━━━━━ Task material ━━━━━
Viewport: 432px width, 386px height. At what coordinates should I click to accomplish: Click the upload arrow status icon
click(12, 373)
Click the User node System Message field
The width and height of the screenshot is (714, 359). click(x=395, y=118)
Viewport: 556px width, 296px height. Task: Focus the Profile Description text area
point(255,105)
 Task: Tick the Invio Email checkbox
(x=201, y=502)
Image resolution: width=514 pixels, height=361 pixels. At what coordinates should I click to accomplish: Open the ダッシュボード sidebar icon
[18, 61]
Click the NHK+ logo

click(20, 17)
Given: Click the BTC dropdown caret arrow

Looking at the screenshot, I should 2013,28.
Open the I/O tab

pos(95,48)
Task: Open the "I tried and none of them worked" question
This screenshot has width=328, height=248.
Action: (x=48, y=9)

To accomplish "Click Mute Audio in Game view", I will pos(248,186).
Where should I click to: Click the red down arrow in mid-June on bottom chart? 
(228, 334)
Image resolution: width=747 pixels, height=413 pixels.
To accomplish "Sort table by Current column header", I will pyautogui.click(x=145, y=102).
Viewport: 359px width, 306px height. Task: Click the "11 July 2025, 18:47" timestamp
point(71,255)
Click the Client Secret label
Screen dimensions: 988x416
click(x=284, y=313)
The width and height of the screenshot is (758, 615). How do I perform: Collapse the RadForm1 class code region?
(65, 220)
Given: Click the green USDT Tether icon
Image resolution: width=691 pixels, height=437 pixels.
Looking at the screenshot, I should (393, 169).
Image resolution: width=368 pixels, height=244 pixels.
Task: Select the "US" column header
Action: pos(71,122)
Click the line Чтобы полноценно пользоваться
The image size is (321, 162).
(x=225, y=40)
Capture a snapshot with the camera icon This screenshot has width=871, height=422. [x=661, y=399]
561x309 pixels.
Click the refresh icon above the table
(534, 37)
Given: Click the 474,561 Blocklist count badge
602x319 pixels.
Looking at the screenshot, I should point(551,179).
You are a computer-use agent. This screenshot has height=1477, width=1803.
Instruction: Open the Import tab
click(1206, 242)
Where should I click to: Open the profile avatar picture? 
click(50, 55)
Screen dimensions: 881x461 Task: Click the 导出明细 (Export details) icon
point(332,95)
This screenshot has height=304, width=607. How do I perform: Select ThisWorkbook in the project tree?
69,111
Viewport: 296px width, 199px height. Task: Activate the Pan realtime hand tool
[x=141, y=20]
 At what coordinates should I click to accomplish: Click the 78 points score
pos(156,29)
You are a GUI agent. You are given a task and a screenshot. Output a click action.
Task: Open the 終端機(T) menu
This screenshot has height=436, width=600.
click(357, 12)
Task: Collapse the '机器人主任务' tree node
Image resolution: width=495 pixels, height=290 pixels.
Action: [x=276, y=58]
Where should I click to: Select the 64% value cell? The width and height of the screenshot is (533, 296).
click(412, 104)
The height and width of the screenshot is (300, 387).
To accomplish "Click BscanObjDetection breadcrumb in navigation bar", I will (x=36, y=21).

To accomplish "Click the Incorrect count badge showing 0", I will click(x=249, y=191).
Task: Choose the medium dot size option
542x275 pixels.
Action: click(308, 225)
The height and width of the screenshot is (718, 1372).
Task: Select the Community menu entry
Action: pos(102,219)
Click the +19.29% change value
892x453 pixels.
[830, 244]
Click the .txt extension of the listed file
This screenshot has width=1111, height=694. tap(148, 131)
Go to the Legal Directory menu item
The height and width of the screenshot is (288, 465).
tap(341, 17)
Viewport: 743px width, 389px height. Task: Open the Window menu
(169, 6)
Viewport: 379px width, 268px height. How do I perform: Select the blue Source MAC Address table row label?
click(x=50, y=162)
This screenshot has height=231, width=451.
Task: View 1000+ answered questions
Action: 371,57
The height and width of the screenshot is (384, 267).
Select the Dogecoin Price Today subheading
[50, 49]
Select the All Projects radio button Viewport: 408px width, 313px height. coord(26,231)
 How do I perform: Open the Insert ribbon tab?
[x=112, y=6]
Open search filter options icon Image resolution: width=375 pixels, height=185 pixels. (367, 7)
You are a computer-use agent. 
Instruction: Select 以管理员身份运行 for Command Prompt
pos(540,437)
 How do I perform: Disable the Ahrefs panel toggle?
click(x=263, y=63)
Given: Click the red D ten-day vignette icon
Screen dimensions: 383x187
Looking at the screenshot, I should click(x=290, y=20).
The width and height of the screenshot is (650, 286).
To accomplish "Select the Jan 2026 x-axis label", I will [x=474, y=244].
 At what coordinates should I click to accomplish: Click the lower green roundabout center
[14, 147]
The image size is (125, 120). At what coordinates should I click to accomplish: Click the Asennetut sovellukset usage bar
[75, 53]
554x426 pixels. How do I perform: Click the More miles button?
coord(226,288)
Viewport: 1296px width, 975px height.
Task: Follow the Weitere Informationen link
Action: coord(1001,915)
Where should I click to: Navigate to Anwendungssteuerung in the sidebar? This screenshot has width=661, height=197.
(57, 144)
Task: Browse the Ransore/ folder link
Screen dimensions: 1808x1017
━━━━━
> Work request
Copy each line above where the string "count" occurs.

> Written response
Given: Click the 474,561 Blocklist count badge
To accomplish "Click the Incorrect count badge showing 0", I will click(x=249, y=191).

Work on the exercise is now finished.